Comptes semestriels 2020 : Un prétexte pour casser le service public postal

Comptes semestriels 2020 : Un prétexte pour casser le service public postal

Le conseil d’administration du 04 août a été l’occasion d’un double autosatisfecit de la part de la direction de l’entreprise, partagé par une partie des administrateurs/trices : sur la gestion de la crise et sur la réalisation de l’opération Mandarine qui aurait sauvé La Poste d’un naufrage. Pourtant, en grattant un peu, ces chiffres sont le résultat de la stratégie des directions postales et des gouvernements qui se sont succédé depuis plus de 20 ans.
Alors que la crise a montré avec plus d’acuité que le lien social exercé chaque jour par les postier·e·s est essentiel à la population, la direction s’obstine à jouer une toute autre carte : la numérisation à outrance, la fermeture des bureaux de poste et la réorganisation des centres de distribution. Derrière, elle espère opposer deux camps : celui des progressistes contre celui des archaïques. Les "progressistes" étant les liquidateurs du service public...

Un groupe moins courrier dépendant


Les différentes acquisitions des années précédentes ont fait évoluer la photographie de l’entreprise. Si en sept ans la part des services financiers reste stable (passant de 25,7 à 26,1 %), le courrier traditionnel s’est lui, fortement affaibli. . Même si entre temps, le mode de calcul a changé, il affiche aujourd’hui une chute de 18 points (passant de 37,2 % à 19 %). Le colis express a connu une hausse inverse de 15 points passant de 19,8 à 34,6 %.
La direction affiche l’atteinte de son objectif du plan stratégique 2015-2020 : une part du courrier inférieure à 20 % dans le chiffre d’affaire du Groupe ! Ce serait la seule option pour sauver l’entreprise de la spirale du déclin. C’est avant tout une stratégie pour obtenir toujours plus de cash afin d’investir dans des achats et devenir le bras armé de la CDC dans la casse du service public. Pour exemple, les velléités d’investissement dans la santé et la dépendance de la part de la direction postale, sont autant de coups portés au service public de la santé. Vouloir investir dans des entreprises comme Happytal* qui sont avant tout là pour se faire du fric sur le dos des patients, des mutuelles et de la sécurité sociale met à mal le fonctionnement des hôpitaux.

*Happytal est une entreprise qui recouvre les paiements des chambres auprès des mutuelles en incitant les patients à prendre des chambres individuelles. L’entreprise exerce aussi des fonctions de conciergerie ( vente de produits comme des brosses à dents, services comme de la coiffure, etc. )

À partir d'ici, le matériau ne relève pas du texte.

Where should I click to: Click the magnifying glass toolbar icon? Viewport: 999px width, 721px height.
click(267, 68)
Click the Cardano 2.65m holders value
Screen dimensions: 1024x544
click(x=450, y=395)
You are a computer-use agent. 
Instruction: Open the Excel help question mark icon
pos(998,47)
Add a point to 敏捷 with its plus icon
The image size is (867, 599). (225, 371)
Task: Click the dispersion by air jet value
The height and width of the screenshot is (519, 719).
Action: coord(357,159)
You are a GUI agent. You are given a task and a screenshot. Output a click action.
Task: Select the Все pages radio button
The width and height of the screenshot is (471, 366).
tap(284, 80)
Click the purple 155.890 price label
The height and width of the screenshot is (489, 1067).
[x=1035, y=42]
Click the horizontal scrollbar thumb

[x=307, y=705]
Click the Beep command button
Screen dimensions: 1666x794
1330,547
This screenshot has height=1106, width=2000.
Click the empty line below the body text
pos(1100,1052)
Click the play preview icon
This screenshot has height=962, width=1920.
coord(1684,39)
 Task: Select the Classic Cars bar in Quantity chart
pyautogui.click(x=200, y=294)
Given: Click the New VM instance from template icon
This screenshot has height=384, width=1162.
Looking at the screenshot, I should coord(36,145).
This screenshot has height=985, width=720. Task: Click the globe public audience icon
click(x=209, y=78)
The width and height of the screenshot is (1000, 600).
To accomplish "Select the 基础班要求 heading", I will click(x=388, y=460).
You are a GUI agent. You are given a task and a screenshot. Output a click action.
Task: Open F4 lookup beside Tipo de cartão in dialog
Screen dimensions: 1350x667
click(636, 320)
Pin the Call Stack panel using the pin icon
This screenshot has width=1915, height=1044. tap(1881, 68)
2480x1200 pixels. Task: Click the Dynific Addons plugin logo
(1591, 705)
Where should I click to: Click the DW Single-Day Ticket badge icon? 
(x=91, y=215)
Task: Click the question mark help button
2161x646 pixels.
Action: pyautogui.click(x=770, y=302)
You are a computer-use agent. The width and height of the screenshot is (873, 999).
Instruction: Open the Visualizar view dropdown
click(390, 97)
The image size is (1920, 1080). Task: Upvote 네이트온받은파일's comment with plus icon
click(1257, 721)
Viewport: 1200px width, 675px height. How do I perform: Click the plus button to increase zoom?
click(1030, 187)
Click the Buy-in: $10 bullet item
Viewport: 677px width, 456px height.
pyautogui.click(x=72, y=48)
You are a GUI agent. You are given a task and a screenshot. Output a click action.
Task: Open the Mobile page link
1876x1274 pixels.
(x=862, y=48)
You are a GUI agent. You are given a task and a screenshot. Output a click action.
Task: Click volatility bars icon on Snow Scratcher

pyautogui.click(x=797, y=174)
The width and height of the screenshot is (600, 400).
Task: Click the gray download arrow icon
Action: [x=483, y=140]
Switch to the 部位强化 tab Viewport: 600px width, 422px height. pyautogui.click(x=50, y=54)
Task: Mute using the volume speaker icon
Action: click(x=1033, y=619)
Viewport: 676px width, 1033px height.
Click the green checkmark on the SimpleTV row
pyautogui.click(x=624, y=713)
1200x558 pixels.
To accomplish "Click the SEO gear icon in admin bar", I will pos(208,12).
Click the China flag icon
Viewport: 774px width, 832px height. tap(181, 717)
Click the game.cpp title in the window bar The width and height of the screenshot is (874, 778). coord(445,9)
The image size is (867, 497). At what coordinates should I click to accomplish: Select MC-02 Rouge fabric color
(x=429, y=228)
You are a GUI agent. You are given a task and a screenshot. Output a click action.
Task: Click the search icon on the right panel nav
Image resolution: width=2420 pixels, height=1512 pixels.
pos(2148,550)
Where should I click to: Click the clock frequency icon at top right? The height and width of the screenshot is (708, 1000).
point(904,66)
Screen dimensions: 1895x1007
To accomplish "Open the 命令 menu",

Des chiffres en trompe-l’œil


Comme les années précédentes, le même constat : Le groupe maintient son Chiffre d’Affaires à flot principalement par les acquisitions, la croissance organique de l’entreprise* étant huit fois moins importante que celle amenée par les entreprises acquises. Pour la direction, cela serait la preuve de la pertinence de leur stratégie, notamment la récente acquisition de la CNP. C’est plutôt une conséquence du désengagement progressif de l’état et des pouvoirs publics de La Poste.
De fait, les chiffres présentés sont dopés par l’arrivée de la CNP. On navigue dans une présentation entre les chiffres avec ou sans CNP organisant des écarts incroyables, notamment pour le résultat d’exploitation (ou l’on passe d’un résultat négatif de 241 millions sans la CNP à 2588 millions avec la CNP), tout cela pour nous convaincre du bien-fondé de l’achat de la compagnie d’assurance et de son intégration dans le giron de La Banque Postale.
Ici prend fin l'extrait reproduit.